お知らせ

2018年12月号

2019.03.25

今年1年間、温かいご支援をいただき、心から感謝申し上げます。

<コタン校近況報告>
①秋田さん活動レポート
ナマステ! コタン校インターンの秋田です。コタン郡もすっかり冬に入り、ストーブやこたつが恋しい時期になりました。
と言っても、ストーブも、こたつも、コタンにはないので、焚き火をして、
そこでご飯を作りながらみんなで火を囲んで暖をとっています。
ストーブやこたつも良いですが、みんなで火を囲んで談笑するのも良いなあと日々感じております。

また、コタンでは雨季を除いてほとんど雨が降らないので雪も降りません。
子供たちに、「日本とどっちが寒い?」と聞かれると「日本の方が少し寒いよ〜。あと雪が1mも2mも降るよ!」と答えるととても驚かれます!YouMe Schoolの子たちと雪合戦をしたり雪だるま作ったりしたら楽しそうだなあと感じております。
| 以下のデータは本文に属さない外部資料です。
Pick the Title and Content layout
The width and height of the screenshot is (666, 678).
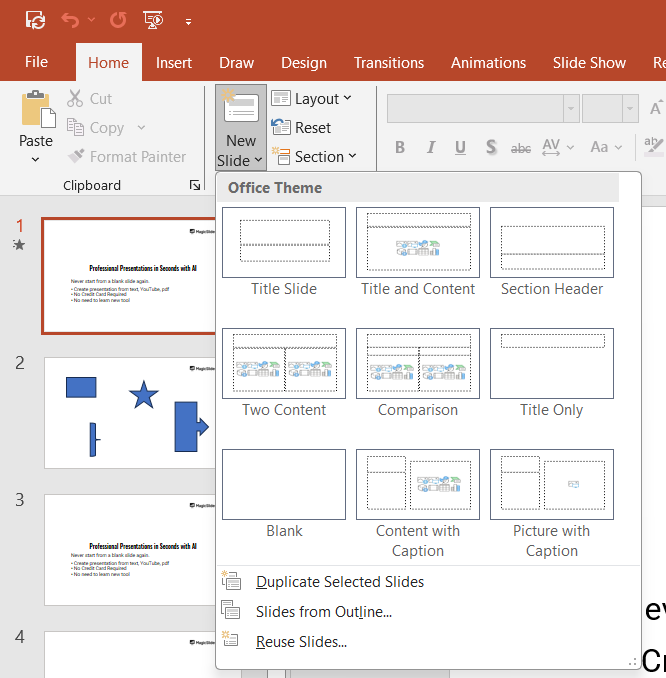point(418,243)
さて、私のネパールへの滞在も残り2ヶ月となってしまいました!
今月も活動の報告をしていきます!

今月から幼稚園クラスに対して「読み聞かせ」を習慣化しようと取り組んでいます。 読み聞かせをクラスでする前に先生たちに対して、読み聞かせについてのプレゼンをして先生たちと議論をしました。

プレゼンでは以下のことを先生たちに話しました。
◎Why 〈なぜするのか?なぜYouMe Schoolに取り入れたいのか?〉
読み聞かせには 、想像力の向上 ・言語能力の向上 ・感受性が豊かになる ・子どもの興味を刺激する など、たくさんのメリットがあります。
これらのことは、世界中のたくさんの研究によって報告されています。
また、1〜6歳の間に人間の脳は顕著に発達し、小さい時ほど語彙の吸収が速いと言われています。
また2歳くらいの時に「語彙爆発」と言って、単語を急速に吸収しいろんな表現を覚えていくようになります。
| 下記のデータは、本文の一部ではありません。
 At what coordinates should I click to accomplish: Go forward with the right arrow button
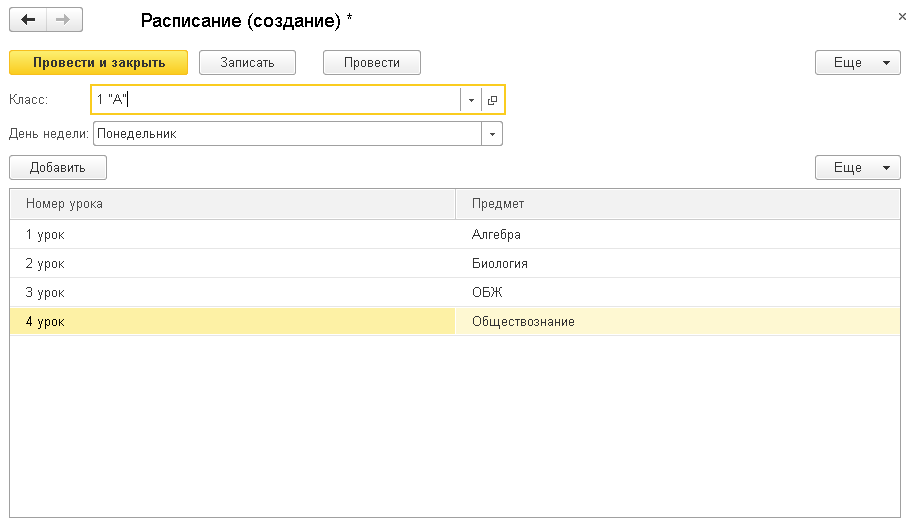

ここで1つの例をあげたいと思いま。 9ヶ月前、コタン郡にある別の学校で、その学校に来たばかりの1年生の子と会いました。その子は、ネパール西部(中国との国境沿い)のムグ郡という地区で生まれました。ムグ郡では、チベットの言語が多く話されており、もちろんその子もコタンに来た当初、私が会った時には全くネパール語が理解できませんでした。私の方がネパール語を話せたくらいです。
しかし、1ヶ月前に会った時には、しっかりとネパール語が理解できて、友達とも会話していました。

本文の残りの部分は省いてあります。